An alternative to loading the plasma activity curve is loading the plasma fraction curve. In this case the total plasma activity is calculated by multiplying whole blood activity with the plasma fraction.

Load the parent fraction curve (fraction of unchanged tracer in plasma). This is only necessary if the loaded plasma curve represents total tracer activity in plasma including metabolites.

Load the average time-activity curves of one or multiple tissue regions.

2. Input Curve Configuration

Define interpolation functions (also called models) for the different types of blood data and fit them to the data. The default is linear interpolation between measurements, and a parent fraction identical to 1.

The input curve is obtained as the multiplication of the plasma model with the parent fraction model.

3. Kinetic Model Configuration

Select a region with a "typical" time-activity curve (TAC) from the Region list.

Select a simple model from the Model list.

Enable the parameters to be fitted by checking their boxes; unchecked parameters remain at the initial values entered.

Select a weighting scheme of the residuals; variable or constant (default) weighting is available.

4. Kinetic Model Fitting

Fit the model parameters by activating the Fit current region button.

Consult the residuals to check whether the model is adequate; there should ideally be no bias in the residuals, just random noise.

If the model fit is fine, configure Copy the model to all regions to Model & Par and activate the button to establish the same initial model configuration for all TACs.
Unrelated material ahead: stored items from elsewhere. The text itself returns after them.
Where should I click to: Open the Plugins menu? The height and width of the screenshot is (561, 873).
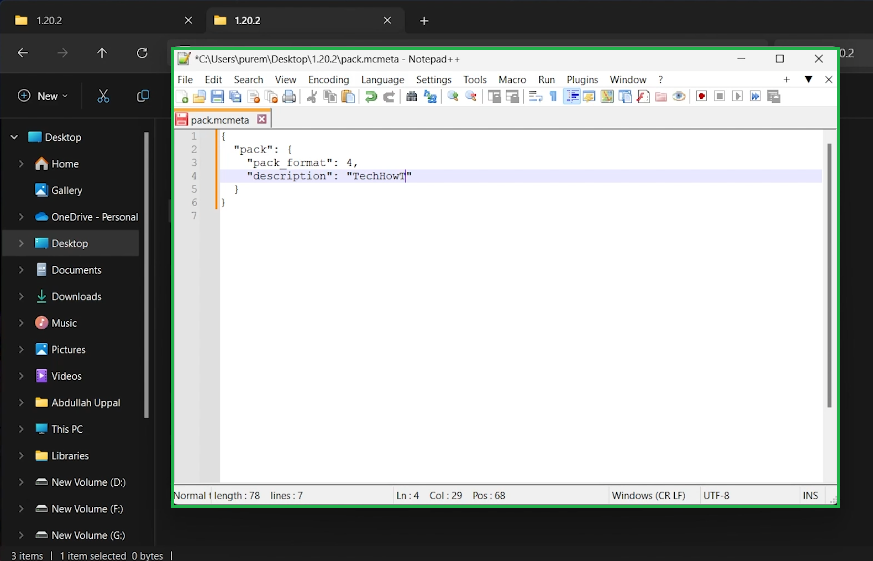pos(582,80)
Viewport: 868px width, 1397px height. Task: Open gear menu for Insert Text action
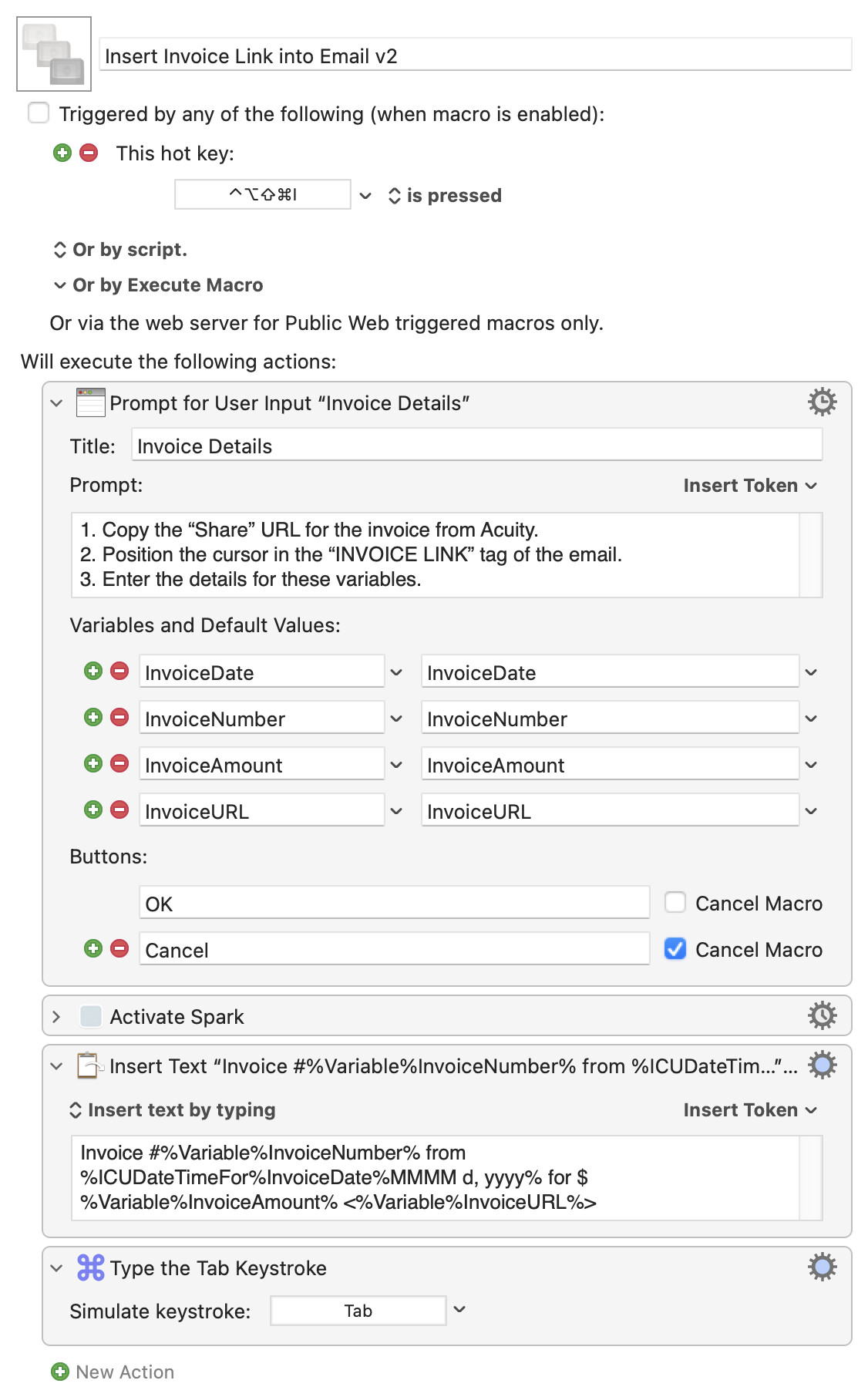coord(822,1065)
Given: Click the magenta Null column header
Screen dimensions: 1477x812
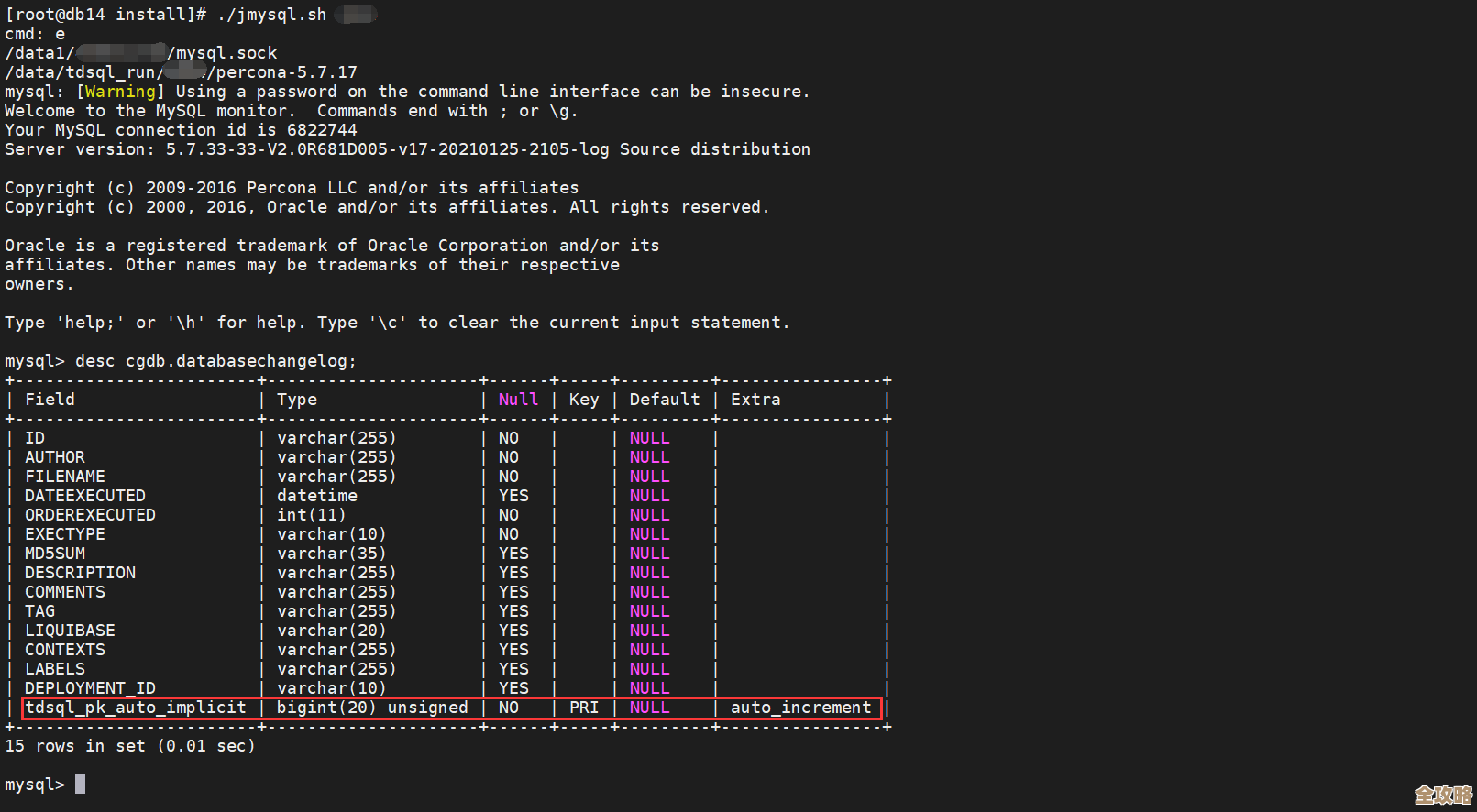Looking at the screenshot, I should coord(518,400).
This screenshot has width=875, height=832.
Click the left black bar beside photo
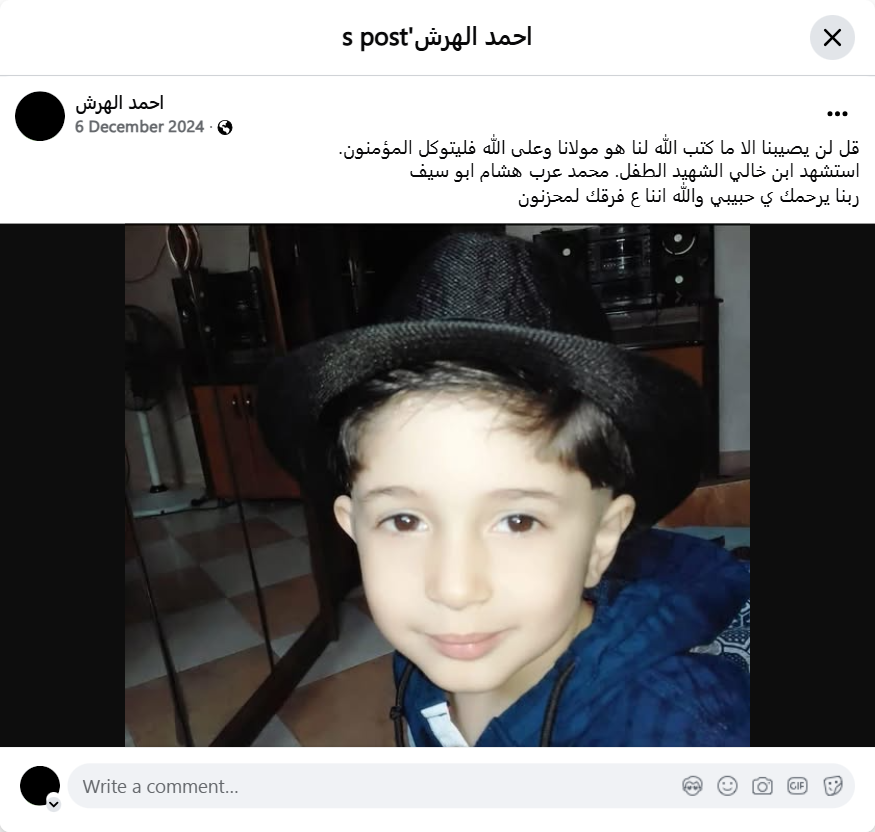[62, 485]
Then activate Fit all regions to adjust the parameters to the regional measurements.

Check the fit result for all the TACs by stepping through the regions.

If the model is not yet fine, test more complex models.

5. Kinetic Model Comparison

Switch between compartment models of different complexity and fit. The parameters are either maintained for each model type, or converted, according to the Model conversion setting in the Extras panel.

The results of the different fits are stored in the Model History which can be used for easy switching and for the results comparison per region.

Check the residuals for judging model adequacy.

Check the different criteria on the Details tab (Schwartz Criterion SC, Akaike Information Criterion AIC, Model Selection Criterion MSC) to decide whether a more complex model is supported by the data.

Check for parameter identifiability. As an indicator of the parameter identifiability standard errors (%SE) are returned from the fit. They should remain limited for all relevant parameters. Additionally, Monte Carlo simulations can be performed to obtain distribution statistics of the parameter estimates.

If justified by physiology, try to improve the stability of parameter estimation by enforcing common parameters among regions in a coupled fitting procedure.

Compare the outcome of compartment models with that of other models, such as reference models or graphical plots.

6. Saving

Save all model information together with the data in a composite text .km file which allows restoring a session including the fitting history.

Save a summary of all regional parameters in an EXCEL-ready text file .kinPar.

7. Batch Processing

Lengthy calculations such as coupled fits with many regional TACs or Monte Carlo simulations can be run in a batch job. The results are saved both as .km files and in an EXCEL-ready text file.